IMAGE: Every Friday, since August last year, Greta Thunberg has staked out a place outside the Swedish parliament holding a placard reading "School strike for the climate" asking Sweden to change its rules on emissions. Photograph: TT News Agency/Hanna Franzen/Reuters

“You need to take action now against the climate crisis, not just talking about it because if you keep going on like this, doing business as usual, and just talking about and bragging about the little victories, you are going to fail. And if you fail, you are going to be seen as one of the worst villains in human history in the future. And you don’t want that.” 

This powerful message for Prime Minister Narendra Modi isn’t issued by some world body or by any other world leader, but by a 16-year-old climate activist from Sweden. 

 

Meet Greta Thunberg (@GretaThunberg) who in August last year became the face of a ‘school strike’ outside the Swedish parliament building. She has been boycotting classes every Friday and has staked out a spot in front of parliament in Stockholm, demanding that her government step up the fight against climate change. Her message is simple: “Strike for climate”. 
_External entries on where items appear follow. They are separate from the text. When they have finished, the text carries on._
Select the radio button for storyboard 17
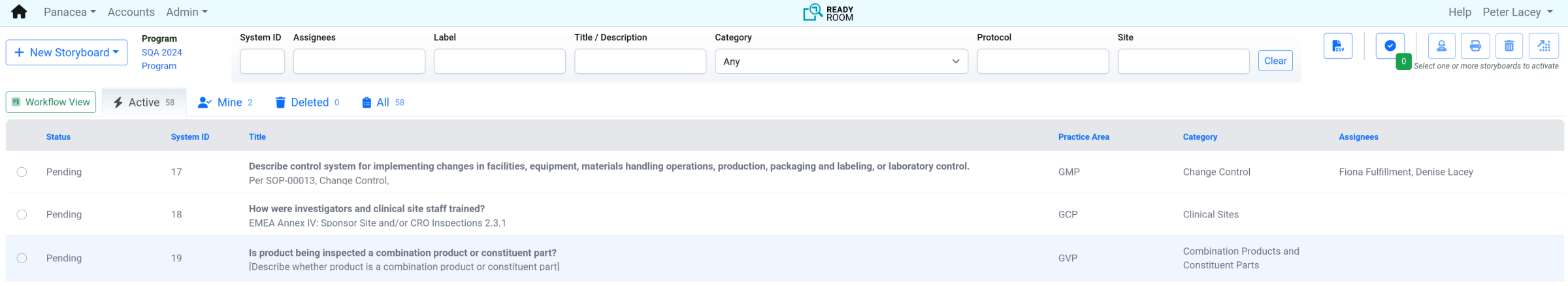Image resolution: width=1568 pixels, height=286 pixels. [x=22, y=172]
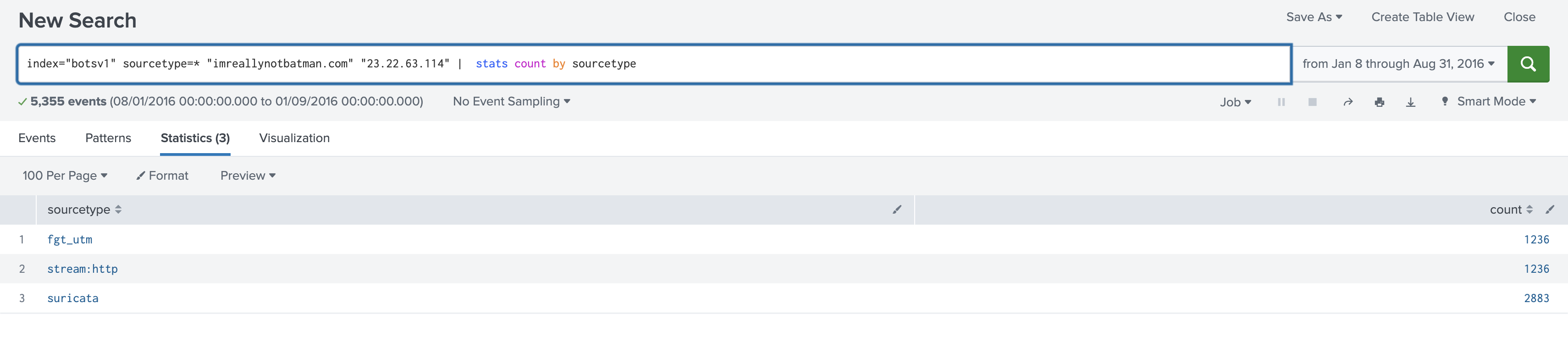
Task: Switch to the Patterns tab
Action: 108,138

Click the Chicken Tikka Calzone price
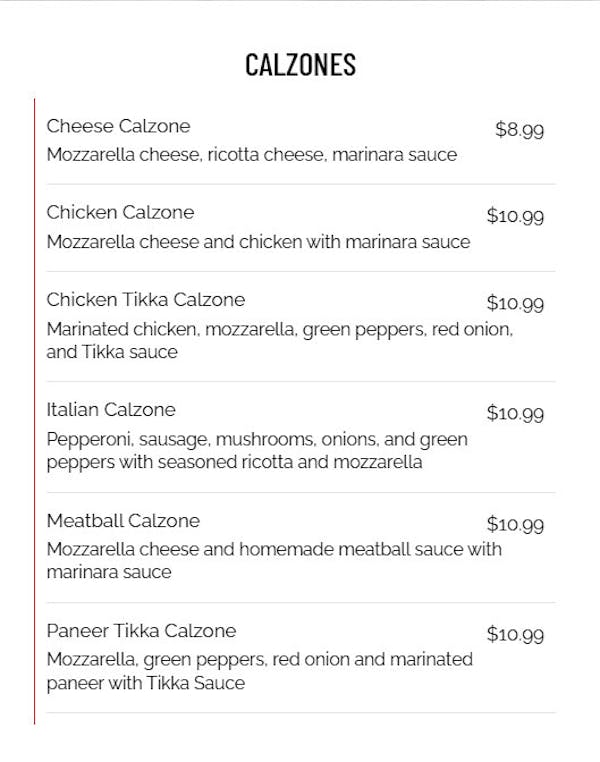515,303
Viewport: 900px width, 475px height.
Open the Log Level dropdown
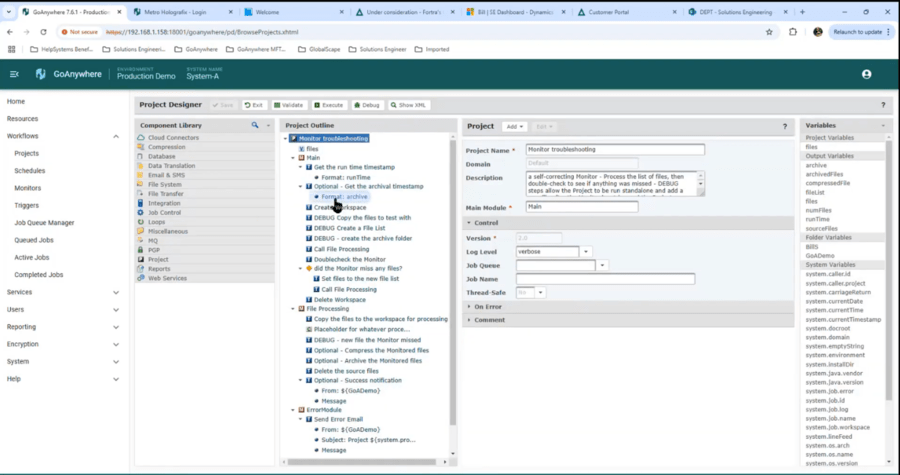pyautogui.click(x=586, y=251)
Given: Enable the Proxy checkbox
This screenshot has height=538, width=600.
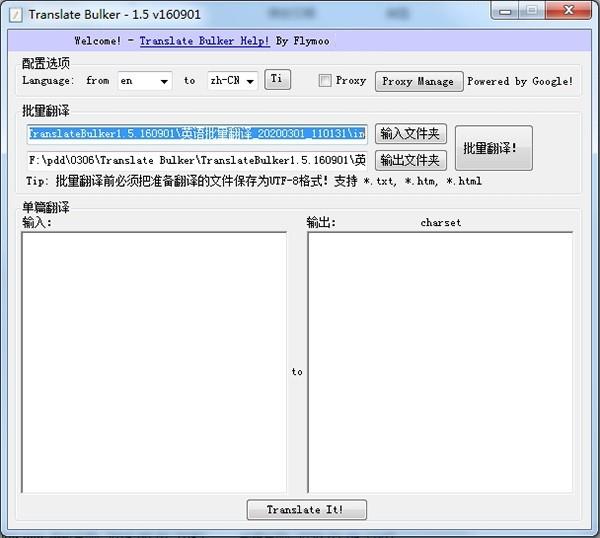Looking at the screenshot, I should (325, 81).
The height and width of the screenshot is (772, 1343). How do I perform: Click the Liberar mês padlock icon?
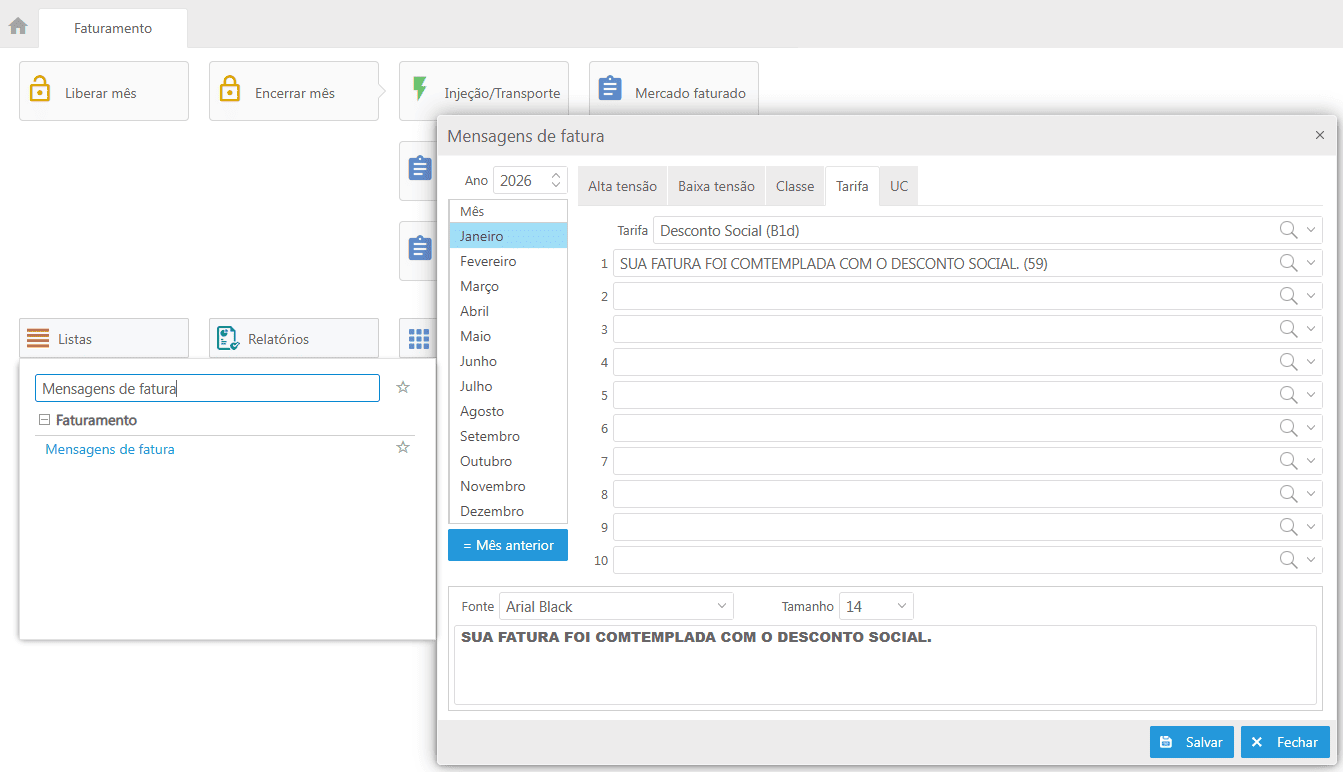coord(40,89)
She has also inspired tens of thousands of high school students -- in Sydney, Brussels, Berlin, The Hague, London and other cities to follow suit. Some have marched in the streets bearing banners: “Save Our Future,” “Act Now!”, “Climate Change is Real”. 

IMAGE: In January 2019, the teen activist, now diagnosed with Asperger's syndrome staged a sit down protest in front of the Congress Centre during the World Economic Forum annual meeting in Davos. Photograph: Arnd Wiegmann/Reuters

Now, Greta in a video posted by Brut India asked Prime Minister Modi to take real action against the climate crisis. The video since going live has got over 2,000 likes and have been retweeted over 700 times. 

Thunberg made waves at the United Nations climate change summit, COP24, where she said, “We have not come here to beg the world leaders to care for our future. They have ignored us in the past and they will ignore us again. We have come here to let them know that change is coming whether they like it or not.” 

She has also criticised her own country, Sweden for its emissions. At the COP24 summit, she said world leaders behaved like children. 

“Since our leaders are behaving like children, we will have to take the responsibility they should have taken long ago. We have to understand what the older generation has dealt to us, what mess they have created that we have to clean up and live with. We have to make our voices heard,” she had said.